A Retrospective Study of Pneumococcal Pneumonia in Hospitalized Patients Aged &ge;65 Years in Izumo, Japan: 2010 to 2014

Megumi Hamaguchi,¹ Yukari Tsubata,¹ Ken Yoshihara,¹ Mika Nakao,¹ Yoshihiro Amano,¹ Kazuhisa Nakashima,¹ Takamasa Hotta,² Tamio Okimoto,¹ Shunichi Hamaguchi,³ Akihisa Sutani,⁴ Takeshi Isobe¹

¹Division of Medical Oncology and Respiratory Medicine, Department of Internal Medicine, Shimane University, Izumo, Shimane, Japan; ²Department of Respiratory Medicine, Shimane Prefectural Central Hospital, Izumo, Shimane, Japan; ³Department of General Medicine, Shimane University, Izumo, Shimane, Japan; ⁴Sutani Respiratory Clinic, Izumo, Shimane, Japan

Correspondence: Megumi Hamaguchi, Division of Medical Oncology and Respiratory Medicine, Department of Internal Medicine, Shimane University, 89-1, Enyacho, Izumo-shi, Shimane, Japan, Tel/Fax +81-853-20-2581, Email [email protected]

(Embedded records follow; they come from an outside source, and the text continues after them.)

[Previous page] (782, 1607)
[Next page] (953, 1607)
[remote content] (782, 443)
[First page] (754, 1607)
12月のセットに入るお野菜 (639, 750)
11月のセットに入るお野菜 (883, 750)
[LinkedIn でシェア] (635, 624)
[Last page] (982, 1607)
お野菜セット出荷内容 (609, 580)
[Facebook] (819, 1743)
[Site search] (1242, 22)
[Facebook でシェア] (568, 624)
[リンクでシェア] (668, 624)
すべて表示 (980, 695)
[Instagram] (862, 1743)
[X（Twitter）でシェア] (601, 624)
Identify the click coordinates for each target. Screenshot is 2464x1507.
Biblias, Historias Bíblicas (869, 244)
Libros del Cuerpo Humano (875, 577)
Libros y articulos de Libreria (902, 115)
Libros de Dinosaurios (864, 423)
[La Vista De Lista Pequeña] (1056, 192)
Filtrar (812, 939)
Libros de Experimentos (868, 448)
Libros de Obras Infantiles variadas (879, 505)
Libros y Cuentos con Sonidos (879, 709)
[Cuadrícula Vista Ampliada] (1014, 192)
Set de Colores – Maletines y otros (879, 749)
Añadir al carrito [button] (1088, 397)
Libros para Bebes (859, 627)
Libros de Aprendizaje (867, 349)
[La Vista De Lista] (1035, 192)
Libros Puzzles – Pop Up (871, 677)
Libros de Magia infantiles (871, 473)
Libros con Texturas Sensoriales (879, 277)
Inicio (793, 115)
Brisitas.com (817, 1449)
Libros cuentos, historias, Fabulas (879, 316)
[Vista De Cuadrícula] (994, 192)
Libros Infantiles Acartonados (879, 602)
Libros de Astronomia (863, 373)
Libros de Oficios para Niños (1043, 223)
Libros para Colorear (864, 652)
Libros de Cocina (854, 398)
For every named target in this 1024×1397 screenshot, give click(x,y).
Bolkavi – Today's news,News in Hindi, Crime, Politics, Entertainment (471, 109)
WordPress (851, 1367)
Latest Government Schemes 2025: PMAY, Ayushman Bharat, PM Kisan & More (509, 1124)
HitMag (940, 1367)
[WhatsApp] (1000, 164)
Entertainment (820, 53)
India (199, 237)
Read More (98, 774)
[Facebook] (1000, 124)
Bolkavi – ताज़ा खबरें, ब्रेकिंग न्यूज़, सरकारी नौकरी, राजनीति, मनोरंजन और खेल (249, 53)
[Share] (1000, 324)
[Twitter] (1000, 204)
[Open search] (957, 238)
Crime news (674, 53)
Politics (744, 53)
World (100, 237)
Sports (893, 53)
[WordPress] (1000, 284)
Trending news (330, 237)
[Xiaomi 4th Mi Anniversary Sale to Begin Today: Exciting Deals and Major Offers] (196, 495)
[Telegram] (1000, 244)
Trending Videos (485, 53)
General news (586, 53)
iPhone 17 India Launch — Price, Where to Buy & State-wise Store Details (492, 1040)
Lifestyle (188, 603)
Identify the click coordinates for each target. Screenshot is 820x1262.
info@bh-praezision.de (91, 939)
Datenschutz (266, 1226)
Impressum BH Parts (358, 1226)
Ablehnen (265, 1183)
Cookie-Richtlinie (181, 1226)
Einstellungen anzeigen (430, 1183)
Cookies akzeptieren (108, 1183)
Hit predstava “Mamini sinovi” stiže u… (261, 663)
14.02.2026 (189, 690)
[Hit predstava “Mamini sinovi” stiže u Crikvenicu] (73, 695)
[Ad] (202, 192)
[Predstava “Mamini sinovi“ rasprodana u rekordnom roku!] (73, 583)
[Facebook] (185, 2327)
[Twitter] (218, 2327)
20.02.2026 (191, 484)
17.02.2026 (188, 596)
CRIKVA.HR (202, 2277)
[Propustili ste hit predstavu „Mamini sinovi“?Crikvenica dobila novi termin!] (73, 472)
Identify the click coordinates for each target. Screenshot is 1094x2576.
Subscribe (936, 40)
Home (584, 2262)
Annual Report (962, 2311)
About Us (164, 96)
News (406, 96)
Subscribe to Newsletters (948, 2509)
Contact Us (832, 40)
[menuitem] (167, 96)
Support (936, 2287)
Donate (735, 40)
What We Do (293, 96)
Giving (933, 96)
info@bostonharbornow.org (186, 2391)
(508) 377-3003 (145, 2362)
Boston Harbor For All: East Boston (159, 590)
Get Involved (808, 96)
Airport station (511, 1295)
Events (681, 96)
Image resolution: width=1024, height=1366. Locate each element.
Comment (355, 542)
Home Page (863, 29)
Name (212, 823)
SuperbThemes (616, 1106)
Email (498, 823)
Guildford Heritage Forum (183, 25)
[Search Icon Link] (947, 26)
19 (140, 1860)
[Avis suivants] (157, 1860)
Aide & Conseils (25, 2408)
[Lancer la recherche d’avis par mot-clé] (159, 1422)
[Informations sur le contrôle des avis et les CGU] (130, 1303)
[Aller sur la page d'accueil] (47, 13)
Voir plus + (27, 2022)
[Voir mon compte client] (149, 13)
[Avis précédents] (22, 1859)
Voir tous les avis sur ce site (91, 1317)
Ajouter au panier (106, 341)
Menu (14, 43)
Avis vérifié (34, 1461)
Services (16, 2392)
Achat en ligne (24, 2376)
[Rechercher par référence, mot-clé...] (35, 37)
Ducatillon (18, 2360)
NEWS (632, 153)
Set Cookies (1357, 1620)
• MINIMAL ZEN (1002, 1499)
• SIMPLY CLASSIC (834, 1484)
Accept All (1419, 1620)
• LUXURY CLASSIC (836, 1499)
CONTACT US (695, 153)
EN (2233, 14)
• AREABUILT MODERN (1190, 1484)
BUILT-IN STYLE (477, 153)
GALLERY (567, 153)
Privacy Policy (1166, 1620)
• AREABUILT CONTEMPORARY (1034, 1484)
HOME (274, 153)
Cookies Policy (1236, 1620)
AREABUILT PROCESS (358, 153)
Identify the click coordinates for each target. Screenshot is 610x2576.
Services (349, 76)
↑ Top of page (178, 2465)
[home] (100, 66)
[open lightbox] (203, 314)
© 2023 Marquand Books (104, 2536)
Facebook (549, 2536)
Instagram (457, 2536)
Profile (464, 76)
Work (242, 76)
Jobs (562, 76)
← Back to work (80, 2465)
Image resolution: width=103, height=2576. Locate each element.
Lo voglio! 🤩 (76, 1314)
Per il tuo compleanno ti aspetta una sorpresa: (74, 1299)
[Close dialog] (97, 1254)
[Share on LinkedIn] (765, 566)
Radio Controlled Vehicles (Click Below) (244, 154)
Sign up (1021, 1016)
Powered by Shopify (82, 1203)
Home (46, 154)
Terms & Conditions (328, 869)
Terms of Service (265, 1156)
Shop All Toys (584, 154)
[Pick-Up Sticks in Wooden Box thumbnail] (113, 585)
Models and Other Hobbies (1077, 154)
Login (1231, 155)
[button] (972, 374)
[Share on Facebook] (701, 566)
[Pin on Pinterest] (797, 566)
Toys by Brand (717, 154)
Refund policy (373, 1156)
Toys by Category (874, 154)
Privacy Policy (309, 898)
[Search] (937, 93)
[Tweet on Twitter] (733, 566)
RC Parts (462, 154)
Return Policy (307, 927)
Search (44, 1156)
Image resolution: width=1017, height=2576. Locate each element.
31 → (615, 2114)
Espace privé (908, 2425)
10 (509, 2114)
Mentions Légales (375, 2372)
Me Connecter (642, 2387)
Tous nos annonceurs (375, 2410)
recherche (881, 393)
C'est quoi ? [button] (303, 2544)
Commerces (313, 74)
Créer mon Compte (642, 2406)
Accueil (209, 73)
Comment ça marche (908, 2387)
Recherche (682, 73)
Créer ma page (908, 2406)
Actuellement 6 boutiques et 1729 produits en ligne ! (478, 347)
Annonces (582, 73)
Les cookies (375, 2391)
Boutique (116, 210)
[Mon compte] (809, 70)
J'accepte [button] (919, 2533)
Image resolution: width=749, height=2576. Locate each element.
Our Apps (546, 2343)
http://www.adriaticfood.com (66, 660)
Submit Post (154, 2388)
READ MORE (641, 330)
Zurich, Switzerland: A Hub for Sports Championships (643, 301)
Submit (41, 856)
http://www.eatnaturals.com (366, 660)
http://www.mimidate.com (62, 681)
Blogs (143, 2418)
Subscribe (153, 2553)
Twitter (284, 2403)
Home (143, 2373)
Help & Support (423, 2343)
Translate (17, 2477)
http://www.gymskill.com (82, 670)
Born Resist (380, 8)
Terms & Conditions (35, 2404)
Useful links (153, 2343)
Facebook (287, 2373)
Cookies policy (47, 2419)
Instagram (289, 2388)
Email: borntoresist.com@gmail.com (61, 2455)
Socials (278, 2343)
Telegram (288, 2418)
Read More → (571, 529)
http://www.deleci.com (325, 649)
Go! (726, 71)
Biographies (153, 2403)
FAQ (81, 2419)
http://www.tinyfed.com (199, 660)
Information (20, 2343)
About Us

Purpose: In Japan, both a 23-valent pneumococcal polysaccharide vaccine (PPSV23) and a 13-valent pneumococcal conjugate vaccine (PCV13) are available. Although randomized controlled trials have examined the effects of pneumococcal vaccines, few epidemiological studies have investigated the onset of pneumococcal pneumonia in general practice. In Izumo, Shimane Prefecture, Japan, a public subsidy for PPSV23 inoculation began in November 2012.
Patients and Methods: The subjects were pneumonia patients aged 65 and over who were admitted to a hospital in Izumo. This retrospective study analyzed the following data extracted from medical records: pneumococcal pneumonia prevalence, pneumonia severity, mortality rate, PPSV23 vaccination rate, and length of hospital stay. The 2 years before the start of the public subsidy were defined as the early phase, and the 2 years after the subsidy initiation were defined as the late phase. We compared the two phases in terms of PPSV23 vaccination rate, prevalence and severity of pneumococcal pneumonia, and mortality rate.
Results: We investigated data from a total of 1188 and 1086 patients in the early and late phases, respectively. The prevalence of pneumococcal pneumonia was 21.0% and 21.3% in the early and late phases, respectively. The mortality rate from pneumococcal pneumonia was 10.4% and 5.4% in the early and late phases, respectively (p = 0.080), indicating a 50% reduction. The PPSV23 vaccination rate (p < 0.001) and the comorbidity rates of chronic respiratory disease (p = 0.022) and chronic renal disease (p < 0.001) were significantly different between the early and late phases.
Conclusion: This study showed that the rate of in-hospital deaths due to pneumococcal pneumonia was halved after the PPSV23 vaccine was subsidized. The causal relationship between the pneumococcal vaccination rate and the mortality rate of pneumococcal disease was unclear. Further investigation is deemed necessary.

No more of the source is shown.